WRITTEN REQUEST: Please put the lines of the records below into a JSON list of strings, one string per line and no blank lines, from the line with "Screen dimensions: 720x438" up to and including the line with "coord(140,219)".

** start ENTRIES SHOWN **

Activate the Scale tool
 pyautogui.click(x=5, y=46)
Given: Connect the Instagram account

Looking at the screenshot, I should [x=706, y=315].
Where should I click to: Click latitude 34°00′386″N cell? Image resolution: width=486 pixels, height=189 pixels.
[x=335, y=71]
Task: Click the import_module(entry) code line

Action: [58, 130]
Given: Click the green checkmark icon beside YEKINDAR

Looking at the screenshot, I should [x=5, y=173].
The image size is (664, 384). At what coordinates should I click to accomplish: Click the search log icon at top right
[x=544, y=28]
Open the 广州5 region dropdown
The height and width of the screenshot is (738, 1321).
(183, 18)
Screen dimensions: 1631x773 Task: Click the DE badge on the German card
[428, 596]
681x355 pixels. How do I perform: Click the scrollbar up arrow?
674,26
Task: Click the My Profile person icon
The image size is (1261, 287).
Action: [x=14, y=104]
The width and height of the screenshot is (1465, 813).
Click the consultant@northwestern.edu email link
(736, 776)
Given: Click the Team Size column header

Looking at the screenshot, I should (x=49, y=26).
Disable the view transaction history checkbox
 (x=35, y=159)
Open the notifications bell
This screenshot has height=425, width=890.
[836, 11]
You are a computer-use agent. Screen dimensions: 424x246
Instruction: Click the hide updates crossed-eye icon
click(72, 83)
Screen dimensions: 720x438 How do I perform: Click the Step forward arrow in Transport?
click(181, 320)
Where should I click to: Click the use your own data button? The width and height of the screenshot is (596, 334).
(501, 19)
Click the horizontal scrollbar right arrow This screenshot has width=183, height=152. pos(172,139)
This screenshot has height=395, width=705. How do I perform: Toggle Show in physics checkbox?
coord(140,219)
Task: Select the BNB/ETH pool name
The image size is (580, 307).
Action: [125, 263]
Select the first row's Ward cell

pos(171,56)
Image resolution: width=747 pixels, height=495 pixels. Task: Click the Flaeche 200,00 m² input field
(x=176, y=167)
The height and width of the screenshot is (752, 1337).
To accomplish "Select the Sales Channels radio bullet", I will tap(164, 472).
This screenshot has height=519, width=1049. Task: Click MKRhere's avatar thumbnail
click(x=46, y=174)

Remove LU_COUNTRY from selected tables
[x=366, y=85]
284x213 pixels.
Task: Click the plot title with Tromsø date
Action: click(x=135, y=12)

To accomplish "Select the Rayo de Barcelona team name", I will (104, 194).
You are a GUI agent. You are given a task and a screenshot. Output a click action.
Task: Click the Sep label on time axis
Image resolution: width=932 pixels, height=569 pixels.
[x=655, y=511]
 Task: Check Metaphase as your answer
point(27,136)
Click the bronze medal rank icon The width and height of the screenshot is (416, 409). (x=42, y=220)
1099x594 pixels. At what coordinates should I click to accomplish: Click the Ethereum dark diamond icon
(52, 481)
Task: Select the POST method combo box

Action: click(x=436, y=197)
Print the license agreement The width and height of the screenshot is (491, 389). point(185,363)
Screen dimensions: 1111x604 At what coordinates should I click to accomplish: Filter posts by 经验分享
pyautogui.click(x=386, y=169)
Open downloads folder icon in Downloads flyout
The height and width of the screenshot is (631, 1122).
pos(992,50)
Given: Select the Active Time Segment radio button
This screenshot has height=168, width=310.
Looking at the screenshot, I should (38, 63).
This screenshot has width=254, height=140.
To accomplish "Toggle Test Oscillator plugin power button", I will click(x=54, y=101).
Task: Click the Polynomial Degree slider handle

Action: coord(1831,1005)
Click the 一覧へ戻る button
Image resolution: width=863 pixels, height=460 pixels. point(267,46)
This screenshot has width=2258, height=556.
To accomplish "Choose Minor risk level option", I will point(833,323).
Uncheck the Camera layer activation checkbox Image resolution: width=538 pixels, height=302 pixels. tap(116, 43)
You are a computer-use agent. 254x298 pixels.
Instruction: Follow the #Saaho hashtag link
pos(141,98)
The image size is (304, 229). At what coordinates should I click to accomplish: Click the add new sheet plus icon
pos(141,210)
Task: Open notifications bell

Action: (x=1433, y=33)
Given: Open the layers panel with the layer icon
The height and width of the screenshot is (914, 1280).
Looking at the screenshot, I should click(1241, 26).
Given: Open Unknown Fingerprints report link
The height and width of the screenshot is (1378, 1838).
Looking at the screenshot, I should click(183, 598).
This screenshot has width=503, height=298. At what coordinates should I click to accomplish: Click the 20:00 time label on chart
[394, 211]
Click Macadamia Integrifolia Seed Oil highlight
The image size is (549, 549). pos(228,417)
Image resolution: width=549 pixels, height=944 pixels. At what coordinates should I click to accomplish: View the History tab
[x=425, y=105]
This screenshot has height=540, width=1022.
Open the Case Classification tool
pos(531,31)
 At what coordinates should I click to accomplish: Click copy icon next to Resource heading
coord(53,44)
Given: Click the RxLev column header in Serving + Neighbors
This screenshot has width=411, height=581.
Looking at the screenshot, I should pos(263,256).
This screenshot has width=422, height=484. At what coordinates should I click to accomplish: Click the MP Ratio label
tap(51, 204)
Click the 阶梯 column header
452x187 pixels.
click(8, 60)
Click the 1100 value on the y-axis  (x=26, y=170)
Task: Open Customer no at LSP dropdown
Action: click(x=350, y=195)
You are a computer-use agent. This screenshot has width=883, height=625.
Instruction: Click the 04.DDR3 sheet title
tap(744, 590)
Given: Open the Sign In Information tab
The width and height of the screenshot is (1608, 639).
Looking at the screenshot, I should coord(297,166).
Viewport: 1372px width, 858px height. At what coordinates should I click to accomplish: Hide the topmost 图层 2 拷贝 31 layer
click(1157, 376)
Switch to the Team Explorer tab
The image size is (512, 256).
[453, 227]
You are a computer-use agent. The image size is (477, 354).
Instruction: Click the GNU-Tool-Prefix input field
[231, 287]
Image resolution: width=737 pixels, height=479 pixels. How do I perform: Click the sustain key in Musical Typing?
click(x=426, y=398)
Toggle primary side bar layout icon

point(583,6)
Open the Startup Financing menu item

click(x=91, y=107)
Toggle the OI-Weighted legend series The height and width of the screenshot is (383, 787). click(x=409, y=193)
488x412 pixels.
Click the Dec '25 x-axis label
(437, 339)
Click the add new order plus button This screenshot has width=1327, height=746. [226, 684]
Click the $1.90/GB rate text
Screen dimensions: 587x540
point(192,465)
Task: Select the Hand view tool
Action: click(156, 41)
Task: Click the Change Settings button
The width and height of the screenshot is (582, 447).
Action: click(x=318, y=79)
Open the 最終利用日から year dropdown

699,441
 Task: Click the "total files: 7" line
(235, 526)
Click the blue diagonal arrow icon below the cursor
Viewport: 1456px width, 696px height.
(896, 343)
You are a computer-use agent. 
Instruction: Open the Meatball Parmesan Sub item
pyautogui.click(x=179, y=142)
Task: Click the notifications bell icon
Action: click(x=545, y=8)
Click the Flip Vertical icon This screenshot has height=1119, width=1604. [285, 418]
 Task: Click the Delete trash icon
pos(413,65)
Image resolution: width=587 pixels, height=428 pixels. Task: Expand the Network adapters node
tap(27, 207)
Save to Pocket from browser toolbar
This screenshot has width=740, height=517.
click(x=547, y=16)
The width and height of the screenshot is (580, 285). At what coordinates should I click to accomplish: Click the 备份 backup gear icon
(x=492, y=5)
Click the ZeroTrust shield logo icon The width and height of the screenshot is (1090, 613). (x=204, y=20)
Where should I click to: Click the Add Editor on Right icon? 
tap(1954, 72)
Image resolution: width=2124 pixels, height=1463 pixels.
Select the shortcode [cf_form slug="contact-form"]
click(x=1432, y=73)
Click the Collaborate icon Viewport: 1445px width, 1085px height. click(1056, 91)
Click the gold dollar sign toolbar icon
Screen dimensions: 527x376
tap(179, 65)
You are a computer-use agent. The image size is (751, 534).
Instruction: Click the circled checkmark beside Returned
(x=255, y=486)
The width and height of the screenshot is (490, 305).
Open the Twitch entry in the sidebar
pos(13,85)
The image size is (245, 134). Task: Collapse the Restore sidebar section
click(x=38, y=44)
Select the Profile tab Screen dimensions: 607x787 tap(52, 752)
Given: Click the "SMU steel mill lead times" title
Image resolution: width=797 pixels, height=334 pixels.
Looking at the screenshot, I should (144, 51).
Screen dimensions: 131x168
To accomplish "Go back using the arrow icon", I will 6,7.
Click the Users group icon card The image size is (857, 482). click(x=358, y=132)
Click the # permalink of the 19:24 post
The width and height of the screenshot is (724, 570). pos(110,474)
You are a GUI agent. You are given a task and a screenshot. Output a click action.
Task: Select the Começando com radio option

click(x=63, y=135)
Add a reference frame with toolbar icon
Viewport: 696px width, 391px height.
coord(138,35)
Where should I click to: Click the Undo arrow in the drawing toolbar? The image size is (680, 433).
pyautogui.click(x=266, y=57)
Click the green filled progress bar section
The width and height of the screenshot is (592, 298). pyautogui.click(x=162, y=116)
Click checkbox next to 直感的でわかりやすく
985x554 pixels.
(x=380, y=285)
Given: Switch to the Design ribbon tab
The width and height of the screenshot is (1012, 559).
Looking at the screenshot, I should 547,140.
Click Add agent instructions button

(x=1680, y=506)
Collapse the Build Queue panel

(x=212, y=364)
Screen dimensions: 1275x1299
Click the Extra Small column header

** end ENTRIES SHOWN **

WRITTEN RESPONSE:
[
  "Screen dimensions: 720x438 How do I perform: Click the Step forward arrow in Transport?",
  "click(181, 320)",
  "Where should I click to: Click the use your own data button? The width and height of the screenshot is (596, 334).",
  "(501, 19)",
  "Click the horizontal scrollbar right arrow This screenshot has width=183, height=152. pos(172,139)",
  "This screenshot has height=395, width=705. How do I perform: Toggle Show in physics checkbox?",
  "coord(140,219)"
]